One of the New Guinea tribes listed is the Dani of West Papua, an area invaded and brutally suppressed by Indonesia since the 1960s. As spokesman, Markus Haluk, retorted (over Jared Diamond’s book), ‘The total of Dani victims from the Indonesian atrocities… is far greater than those from tribal war.’[xxii] Why aren’t those deaths in Pinker’s graph?

It is simply not scientific to generalize about a thousand New Guinea tribes on information from just five. Let’s focus instead on who’s left.

As always nowadays, whenever the ‘Brutal Savage’ myth is invoked, Napoleon Chagnon’s ‘sweaty, hideous’[xxiii] Yanomami is guaranteed to career (I use the word advisedly) cinematically into sight, screaming blood-curdling growls and wails, and oozing green snot and red blood.[xxiv] Although familiar to American college students, virtually every other scholar who has lived with the tribe considers Chagnon’s characterization to be fictional.[xxv]

Four of the five cited non-New Guinea societies are from the Amazon, and two of those are, as always, Yanomami.[xxvi] Looked at another way, no less than twenty percent of the data Pinker uses to categorize the violence of the entire planet’s tribal peoples (excluding ‘hunter-gatherers’) is derived from a single anthropologist, Napoleon Chagnon – whose data has been severely criticized for decades.[xxvii] To put this yet another way, nearly half of all the thousands of the world’s tribal peoples outside New Guinea (again excluding those Pinker has decided are ‘hunter-gatherers’) are condemned as ‘Brutal Savages’ on the strength of one man’s account of one tribe. Chagnon’s so-called data, moreover, was not collected simply through dispassionate observation, but somehow involved upsetting more or less everyone he worked with, or even came across. [xxviii] He cheerfully admits to causing some Indians considerable distress, and has even decided that the Yanomami came close to killing him on several occasions.

It needs to be borne in mind that statements about prehistoric or non-literate societies must be hedged with qualifications, owing to the uncertainties involved. Nevertheless, in view of the fact that the percentage of deaths by violence in the graphs cited by Pinker – and so far, no-one has produced better ones – is so much higher at prehistoric burial sites than in the proportion of violent deaths occurring in modern society, I am (reluctantly) inclined to agree with Pinker’s general claim that the institution of the State has probably played a role in reducing individual vendettas, centralizing the use of force, and thereby reducing the percentage of deaths by violence. (I say “reluctantly,” because I am at heart an anarchist. But facts must be faced.)

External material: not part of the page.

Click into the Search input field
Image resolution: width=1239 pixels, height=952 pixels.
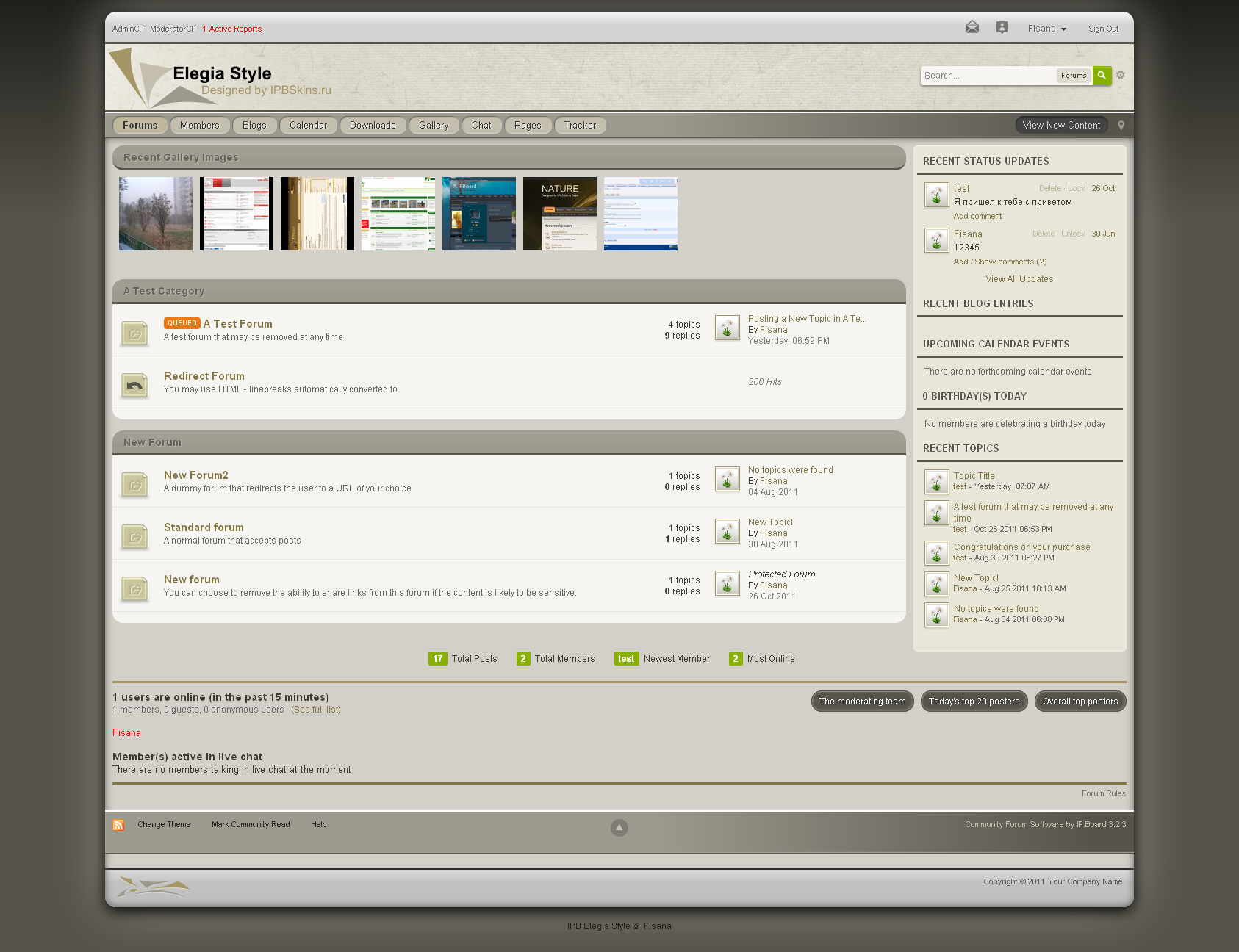click(987, 76)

Granting that the level of violence was higher in prehistoric and tribal societies, what follows from this? As Pinker himself puts it, what it shows is that “when it comes to life in a state of nature, Hobbes was right, Rousseau was wrong.” Government is better than anarchy: life in the state of nature really is nasty, brutish and short. This may be because intra-tribal fighting is more common in tribal societies, or it may be because inter-tribal warfare is more common, or both. But it does suggest that the existence of a State plays an important role in reducing violence. What it doesn’t prove, however, is the Utopian thesis that the world is getting less violent, over time. Nor does it tell us how much power the State should arrogate to itself, in order to curb acts of violence.

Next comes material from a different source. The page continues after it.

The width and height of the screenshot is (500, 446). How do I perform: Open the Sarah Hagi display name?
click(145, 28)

What about unrecorded acts of violence?

The atrocitologist Matthew White is fully cognizant of the fact that the level of violence from historically recorded wars and atrocities in previous centuries is well below that of the 20th centuries, but he cautions against inferring too much from this, on his Web page, Selected Death Tolls for Wars, Massacres and Atrocities Before the 20th Century:

There are undoubtedly many other events that were never recorded and have now faded into the oblivion of forgotten history. This makes it difficult to prove whether brutality is waxing or waning in the long term. Maybe the 20th Century really was more barbaric than previous centuries (as some people say), but you’ll need more complete statistics to prove it.

That’s a fair point. There’s a lot about the past that we don’t know. But the data we have contradicts Pinker’s progress thesis: the 20th century seems to have been more violent than its predecessors. As I’ll argue below, this perception is probably an accurate one.

Professor Pinker’s lame response to the fact that 20th century violence is awkwardly high is to appeal to unrecorded genocides in bygone eras. In his online talk, A History of Violence (27 September 2011), Pinker quotes historians Frank Chalk and Kurt Jonassohn, who write in their book, The History and Sociology of Genocide, “Genocide has been practiced in all regions of the world and during all periods in history.” However, he says, no-one bothered recording the number of victims, as “their fate was simply too unimportant.” For instance, the Assyrians were legendary for their ruthlessness, and they are said to have engaged in genocide, but they didn’t bother recording numbers of victims.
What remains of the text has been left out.